The final episode and the replaying of the happenings at Tsalal work almost as a revenge fantasy. The men, who are truly vile here, get what they deserve, no question about it. It’s a bold move from writer-director Issa Lopez who has time and time again during this season shown courage and a real vision.
If I had to choose a favourite scene, it would be one in the finale. It’s a moment that I described in the episode review as both brutal and tender and that delicate tricky balance is why I still can’t stop thinking about it.
It’s where Prior (Finn Bennett) has gone to Rose (Fiona Shaw) for help getting rid of the bodies of his dad Hank, whom he shot in the head at the end of episode 5, and Otis Heiss, whom Hank shot dead so Navarro and Danvers wouldn’t be able to find how to get to the ice caves.
Rose tells Prior to turn around and Prior initially protests, but Rose, in a very Rose-like manner, tells him to turn around unless he wants to see her cut into his father to let the air out of his lungs so the body won’t float to the surface.
Prior turns and Rose gets on with it. She then tells him to drop the bodies into the water. “Finish what you started. Close the door,” she tells him. After Prior has dropped Hank and Otis into the icy depths, the two sit together in a rare moment of solace as a caption on the screen reads January 1. A new year, a new start for Ennis.
Prior has been the moral compass of Night Country for most of its run.

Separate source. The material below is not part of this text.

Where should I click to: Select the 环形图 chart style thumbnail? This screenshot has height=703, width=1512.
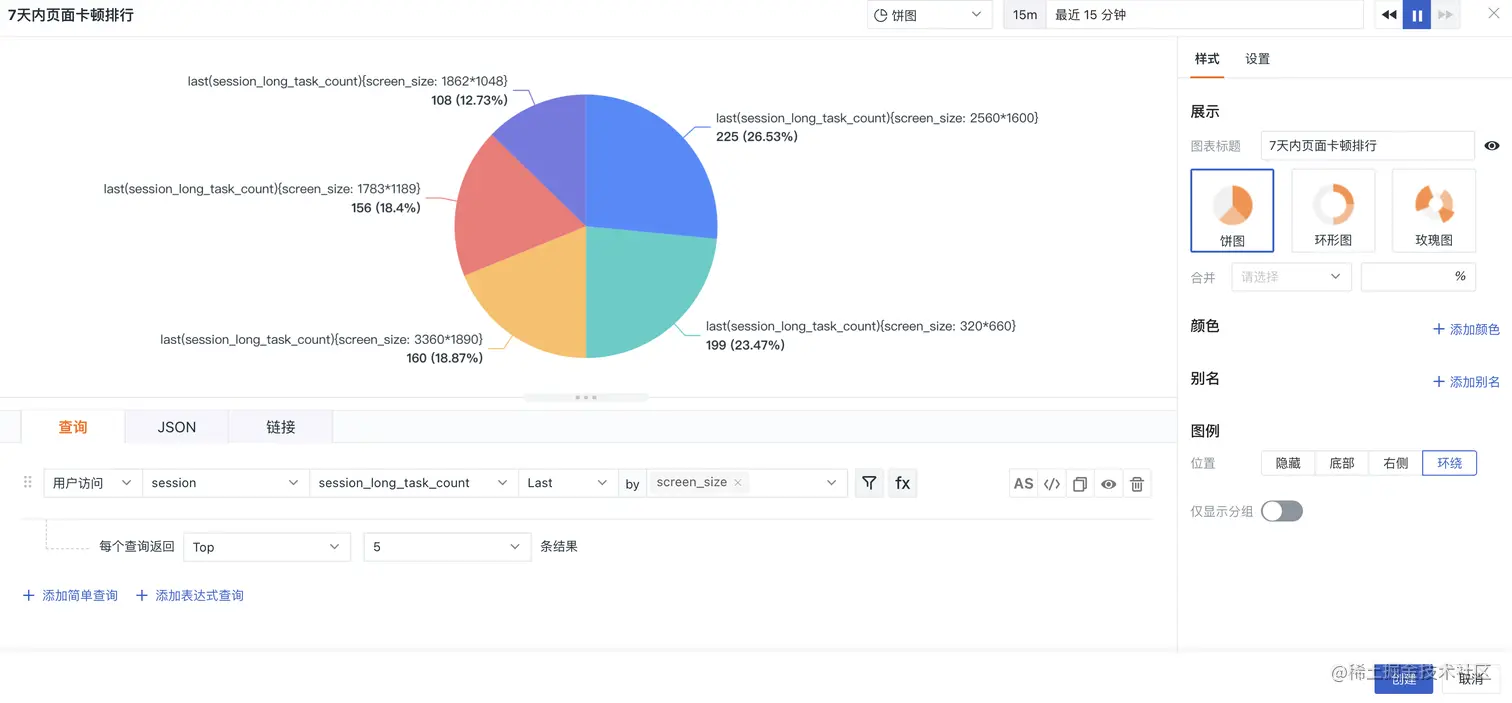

He still has an innocence about him, something that Ennis has stripped from Danvers, Navarro and certainly of Hank. There’s something moving about Rose shielding Prior, preserving at least a smidge of that innocence by having him turn around but still making him finish the job and feel the weight of it.
It’s scenes like this that make True Detective so special. That balance between wickedness and affection. A similar quality was present in the relationship between Navarro and her sister Julia, who died in episode four after walking into the freezing sea. It was a thorny relationship, but one that was always rooted in love and sisterly bond.
The ambiguous ending also left Navarro’s fate open to interpretation. She is seen finally indulging in her desire to just drop everything and walk away. Whether she walks into her death or perhaps a new life somewhere else, free of her demons, is up to the viewers to decide. It feels rare to have this much faith placed on the viewers by such a bit network series. It’s a treat, though.
Overall, True Detective: Night Country is perhaps the strongest season of the classic anthology series. Sure, season one is pretty great but there’s a boldness to Night Country that we didn’t even know was missing from previous seasons of True Detective. If we get another season of as strong as this, we should consider ourselves lucky.
All episodes of True Detective: Night Country are now available on Sky Atlantic and NOW.